Saturday, 23 April 2016

The Lie Tree, by Frances Hardinge: reviewed by Sue Purkiss

The Lie Tree, by Frances Hardinge, recently made headlines by winning the Costa Book of the Year Prize - the first children's book to have done so since Phillip Pullman's His Dark Materials. This is a richly complex Gothic horror story, with language and concepts as challenging as Pullman's. It is the story of Faith, a girl whose father is a vicar but also an archaeologist and natural scientist living at the beginning of the nineteenth century - a time when people (mostly, but not entirely, men) could be all these things at the same time; when the worlds of art and science were much closer than they are now; and when new wonders were constantly being discovered - and old certainties anxiously challenged.

Faith's father is strict and distant, and dismissive of his daughter, even though she is clearly much cleverer than her younger brother, Howard. No-one tells her why the family must suddenly move to the island of Vane, but Faith is a curious girl who refuses to be limited by what is expected of her, and she makes it her business to find out what is going on. 

She soon discovers that her father is fleeing from rumours that he is a fraud; that many of his most famous fossil finds are not genuine. She decides to investigate further - and she finds that at the centre of his obsessions is a mysterious tree which he has hidden in a sea cave. This tree, she eventually discovers, literally feeds on lies - and produces fruit which, when eaten, reveals hidden truths...

Meanwhile, the rumours about her father have reached Vane. Gossip spreads, and the atmosphere becomes as menacing and brooding as the swiftly growing tree. Faith decides she will harness the tree's power to find out the truth - but of course, when we go searching for the truth, we don't always like what we find.

The tree itself - well. Very sinister. There's something about this element of the story that reminds me of The Monkey's Paw, by WW Jacobs, which also features an object with mysterious powers found abroad, whose appropriation by westerners leads to unexpected and terrible consequences - as does Wilkie Collins' The Moonstone.
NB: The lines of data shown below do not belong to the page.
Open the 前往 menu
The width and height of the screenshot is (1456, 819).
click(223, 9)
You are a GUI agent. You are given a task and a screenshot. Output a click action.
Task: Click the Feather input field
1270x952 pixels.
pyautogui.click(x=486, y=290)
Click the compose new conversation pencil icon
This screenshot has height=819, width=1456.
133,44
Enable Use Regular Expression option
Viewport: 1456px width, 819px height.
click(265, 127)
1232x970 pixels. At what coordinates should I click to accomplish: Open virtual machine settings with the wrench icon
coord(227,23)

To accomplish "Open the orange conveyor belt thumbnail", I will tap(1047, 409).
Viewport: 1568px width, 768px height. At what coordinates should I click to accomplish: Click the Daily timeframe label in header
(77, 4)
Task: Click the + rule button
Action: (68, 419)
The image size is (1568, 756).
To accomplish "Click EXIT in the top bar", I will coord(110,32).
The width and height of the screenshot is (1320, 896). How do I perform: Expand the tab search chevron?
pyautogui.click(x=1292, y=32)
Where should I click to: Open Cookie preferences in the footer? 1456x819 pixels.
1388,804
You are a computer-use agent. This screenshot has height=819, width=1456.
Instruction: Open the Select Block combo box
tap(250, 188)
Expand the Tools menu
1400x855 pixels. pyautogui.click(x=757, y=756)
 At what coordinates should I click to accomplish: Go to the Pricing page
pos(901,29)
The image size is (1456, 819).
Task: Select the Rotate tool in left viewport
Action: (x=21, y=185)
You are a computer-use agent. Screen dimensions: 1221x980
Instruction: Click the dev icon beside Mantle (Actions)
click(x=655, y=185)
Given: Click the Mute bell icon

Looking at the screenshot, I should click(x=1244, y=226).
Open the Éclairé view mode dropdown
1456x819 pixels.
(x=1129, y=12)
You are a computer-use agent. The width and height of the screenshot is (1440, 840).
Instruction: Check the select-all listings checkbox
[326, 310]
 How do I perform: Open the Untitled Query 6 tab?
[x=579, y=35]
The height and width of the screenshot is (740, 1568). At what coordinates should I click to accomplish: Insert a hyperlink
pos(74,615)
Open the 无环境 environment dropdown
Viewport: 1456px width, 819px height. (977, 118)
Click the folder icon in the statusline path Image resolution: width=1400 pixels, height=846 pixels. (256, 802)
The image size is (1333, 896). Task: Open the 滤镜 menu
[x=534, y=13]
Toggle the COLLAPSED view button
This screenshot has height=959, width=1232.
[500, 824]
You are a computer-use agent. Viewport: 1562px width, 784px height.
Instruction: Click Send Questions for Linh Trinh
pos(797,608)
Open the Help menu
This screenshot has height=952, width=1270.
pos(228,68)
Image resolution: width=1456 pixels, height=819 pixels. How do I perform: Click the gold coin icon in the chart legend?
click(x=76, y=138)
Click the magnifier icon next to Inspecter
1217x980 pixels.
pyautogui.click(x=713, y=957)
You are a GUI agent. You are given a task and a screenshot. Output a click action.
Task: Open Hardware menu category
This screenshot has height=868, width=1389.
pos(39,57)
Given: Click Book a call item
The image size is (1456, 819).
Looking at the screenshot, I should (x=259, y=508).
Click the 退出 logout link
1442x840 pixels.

Perhaps there's something to do with colonialism going on here - the downside of the urge to explore which led to so many adventures and discoveries from the end of the eighteenth century on.

I found this a compulsive, richly textured read, and you have to admire Faith's determination to confound expectations about what, in Victorian times, would have been appropriate for a girl in terms of life chances and behaviour. There are other interesting female characters too; her mother, Myrtle, seems fairly dreadful at first, but I very much warmed to her as she gradually revealed  unexpected depths of deviousness and determination.

For more reviews and other stuff, please see my blog, A fool on a hill.


1 comment:

Penny Dolan said...

Thanks for telling me more about this book. It's sitting on my bedside shelf so I'm pleased to have a good introduction.